La obiettiva gravità del fatto è, pertanto, indiscutibile.
Ma la Corte territoriale non si limita a ciò, ma tiene conto anche dei gravi, specifici e reiterati precedenti del S., precedenti connotati dal frequente uso della violenza.
Si deve dunque affermare che il giudice di appello non si è affatto sottratto all’obbligo motivazionale in tema di quantificazione della pena.
Quanto all’aumento disposto per la continuazione, è da notare che il giudice non è affatto tenuto a indicare i singoli aumenti che opera per i singoli reati, ben potendo lo stesso indicare l’aumento complessivo (cfr. ASN 200447420-RV 230492; ASN 199812540-RV 212417, contro solo ASN 200904209-RV 242873, che tuttavia non chiarisce su quale base normativa o logica fondi il suo convincimento). Ciò che conta è che non sia superato il limite del triplo.
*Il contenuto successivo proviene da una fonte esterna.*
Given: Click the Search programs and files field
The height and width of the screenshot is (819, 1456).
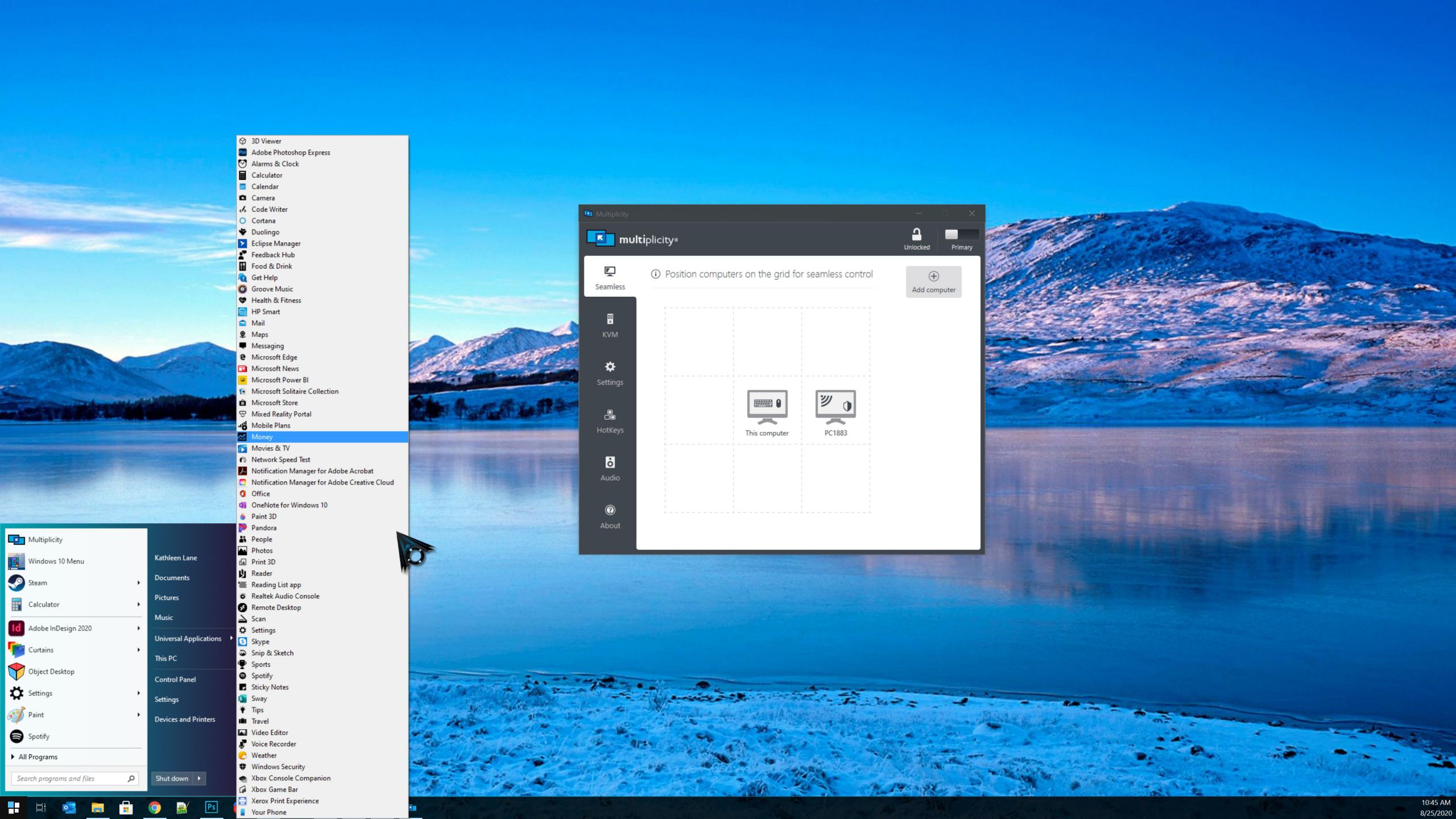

Per altro, come subito si dirà, nel caso in esame, l’aumento è stato indicato almeno con riferimento al delitto ex art. 610 c.p..
Conclusivamente la sentenza impugnata va annullata limitatamente alla condanna per il delitto ex art. 610 c.p..
L’annullamento deve disporsi senza rinvio in quanto può questo Collegio provvedere direttamente alla rideterminazione della pena.
In primo grado, sulla pena base, il giudice ha operato un aumento di mesi tre di reclusione per il delitto di violenza privata.
Il trattamento sanzionatorio, come premesso, è stato confermato in secondo grado.
Pertanto, nella rideterminazione della pena, questa Corte dovrà limitarsi a eliminare il predetto aumento di mesi tre.
Nel resto il ricorso merita rigetto.
P.Q.M.
Annulla senza rinvio la sentenza impugnata limitatamente alla condanna per il delitto di violenza privata ed elimina il relativo aumento per continuazione di mesi tre di reclusione, ridetermina così la pena in anni due e mesi nove di reclusione; rigetta nel resto il ricorso.